[Given information — start]

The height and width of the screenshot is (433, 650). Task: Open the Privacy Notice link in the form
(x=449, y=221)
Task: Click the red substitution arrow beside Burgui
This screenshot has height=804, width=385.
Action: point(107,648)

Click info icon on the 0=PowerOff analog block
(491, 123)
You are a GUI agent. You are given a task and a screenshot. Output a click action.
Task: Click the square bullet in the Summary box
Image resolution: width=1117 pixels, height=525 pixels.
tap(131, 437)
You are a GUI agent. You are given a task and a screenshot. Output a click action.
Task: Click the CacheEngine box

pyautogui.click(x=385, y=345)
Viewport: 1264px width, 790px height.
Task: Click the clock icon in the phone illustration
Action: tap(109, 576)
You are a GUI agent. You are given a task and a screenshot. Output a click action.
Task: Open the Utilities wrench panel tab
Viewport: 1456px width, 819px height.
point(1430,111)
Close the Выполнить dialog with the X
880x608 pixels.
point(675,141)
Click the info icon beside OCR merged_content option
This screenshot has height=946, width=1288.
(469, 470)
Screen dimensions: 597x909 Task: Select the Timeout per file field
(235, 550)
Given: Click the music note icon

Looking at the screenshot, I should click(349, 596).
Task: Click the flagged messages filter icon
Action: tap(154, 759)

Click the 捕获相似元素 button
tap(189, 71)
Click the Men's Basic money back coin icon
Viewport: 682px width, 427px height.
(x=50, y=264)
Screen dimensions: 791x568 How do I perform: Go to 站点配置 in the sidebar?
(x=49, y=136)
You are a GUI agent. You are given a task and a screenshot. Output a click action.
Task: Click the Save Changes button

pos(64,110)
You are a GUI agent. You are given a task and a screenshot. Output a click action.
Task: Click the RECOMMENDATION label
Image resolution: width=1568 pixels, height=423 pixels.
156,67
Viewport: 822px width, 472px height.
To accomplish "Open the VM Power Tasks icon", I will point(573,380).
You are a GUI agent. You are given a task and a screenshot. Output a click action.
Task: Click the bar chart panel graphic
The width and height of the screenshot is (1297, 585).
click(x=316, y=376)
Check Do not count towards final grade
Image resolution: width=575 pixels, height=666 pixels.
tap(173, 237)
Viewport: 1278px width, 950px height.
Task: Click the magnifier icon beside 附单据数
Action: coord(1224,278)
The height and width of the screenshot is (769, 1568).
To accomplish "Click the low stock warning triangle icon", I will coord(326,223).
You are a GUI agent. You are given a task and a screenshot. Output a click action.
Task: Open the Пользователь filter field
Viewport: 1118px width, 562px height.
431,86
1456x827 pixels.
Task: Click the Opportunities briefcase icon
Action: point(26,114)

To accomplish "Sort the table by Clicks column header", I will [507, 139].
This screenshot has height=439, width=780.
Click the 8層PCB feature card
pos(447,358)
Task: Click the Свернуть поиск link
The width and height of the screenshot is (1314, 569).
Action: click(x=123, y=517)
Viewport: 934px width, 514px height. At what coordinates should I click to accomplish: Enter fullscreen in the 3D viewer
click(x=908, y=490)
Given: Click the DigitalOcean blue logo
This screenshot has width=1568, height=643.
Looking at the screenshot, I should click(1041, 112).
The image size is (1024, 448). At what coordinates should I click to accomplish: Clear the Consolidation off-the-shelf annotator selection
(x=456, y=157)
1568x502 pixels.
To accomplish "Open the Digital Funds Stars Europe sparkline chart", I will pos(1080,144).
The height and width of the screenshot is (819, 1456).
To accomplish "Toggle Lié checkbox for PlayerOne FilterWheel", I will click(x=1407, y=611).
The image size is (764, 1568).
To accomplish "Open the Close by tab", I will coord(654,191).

[Given information — finish]

__Activity__. Above are some records; extract every one of them exactly.

__Answer section__.
The height and width of the screenshot is (433, 650). Task: Open the Privacy Notice link in the form
(x=449, y=221)
Task: Click the red substitution arrow beside Burgui
This screenshot has height=804, width=385.
Action: point(107,648)

Click info icon on the 0=PowerOff analog block
(491, 123)
You are a GUI agent. You are given a task and a screenshot. Output a click action.
Task: Click the square bullet in the Summary box
Image resolution: width=1117 pixels, height=525 pixels.
tap(131, 437)
You are a GUI agent. You are given a task and a screenshot. Output a click action.
Task: Click the CacheEngine box

pyautogui.click(x=385, y=345)
Viewport: 1264px width, 790px height.
Task: Click the clock icon in the phone illustration
Action: tap(109, 576)
You are a GUI agent. You are given a task and a screenshot. Output a click action.
Task: Open the Utilities wrench panel tab
Viewport: 1456px width, 819px height.
point(1430,111)
Close the Выполнить dialog with the X
880x608 pixels.
point(675,141)
Click the info icon beside OCR merged_content option
This screenshot has height=946, width=1288.
(469, 470)
Screen dimensions: 597x909 Task: Select the Timeout per file field
(235, 550)
Given: Click the music note icon

Looking at the screenshot, I should click(349, 596).
Task: Click the flagged messages filter icon
Action: tap(154, 759)

Click the 捕获相似元素 button
tap(189, 71)
Click the Men's Basic money back coin icon
Viewport: 682px width, 427px height.
(x=50, y=264)
Screen dimensions: 791x568 How do I perform: Go to 站点配置 in the sidebar?
(x=49, y=136)
You are a GUI agent. You are given a task and a screenshot. Output a click action.
Task: Click the Save Changes button

pos(64,110)
You are a GUI agent. You are given a task and a screenshot. Output a click action.
Task: Click the RECOMMENDATION label
Image resolution: width=1568 pixels, height=423 pixels.
156,67
Viewport: 822px width, 472px height.
To accomplish "Open the VM Power Tasks icon", I will point(573,380).
You are a GUI agent. You are given a task and a screenshot. Output a click action.
Task: Click the bar chart panel graphic
The width and height of the screenshot is (1297, 585).
click(x=316, y=376)
Check Do not count towards final grade
Image resolution: width=575 pixels, height=666 pixels.
tap(173, 237)
Viewport: 1278px width, 950px height.
Task: Click the magnifier icon beside 附单据数
Action: coord(1224,278)
The height and width of the screenshot is (769, 1568).
To accomplish "Click the low stock warning triangle icon", I will coord(326,223).
You are a GUI agent. You are given a task and a screenshot. Output a click action.
Task: Open the Пользователь filter field
Viewport: 1118px width, 562px height.
431,86
1456x827 pixels.
Task: Click the Opportunities briefcase icon
Action: point(26,114)

To accomplish "Sort the table by Clicks column header", I will [507, 139].
This screenshot has height=439, width=780.
Click the 8層PCB feature card
pos(447,358)
Task: Click the Свернуть поиск link
The width and height of the screenshot is (1314, 569).
Action: click(x=123, y=517)
Viewport: 934px width, 514px height. At what coordinates should I click to accomplish: Enter fullscreen in the 3D viewer
click(x=908, y=490)
Given: Click the DigitalOcean blue logo
This screenshot has width=1568, height=643.
Looking at the screenshot, I should click(1041, 112).
The image size is (1024, 448). At what coordinates should I click to accomplish: Clear the Consolidation off-the-shelf annotator selection
(x=456, y=157)
1568x502 pixels.
To accomplish "Open the Digital Funds Stars Europe sparkline chart", I will pos(1080,144).
The height and width of the screenshot is (819, 1456).
To accomplish "Toggle Lié checkbox for PlayerOne FilterWheel", I will click(x=1407, y=611).
The image size is (764, 1568).
To accomplish "Open the Close by tab", I will coord(654,191).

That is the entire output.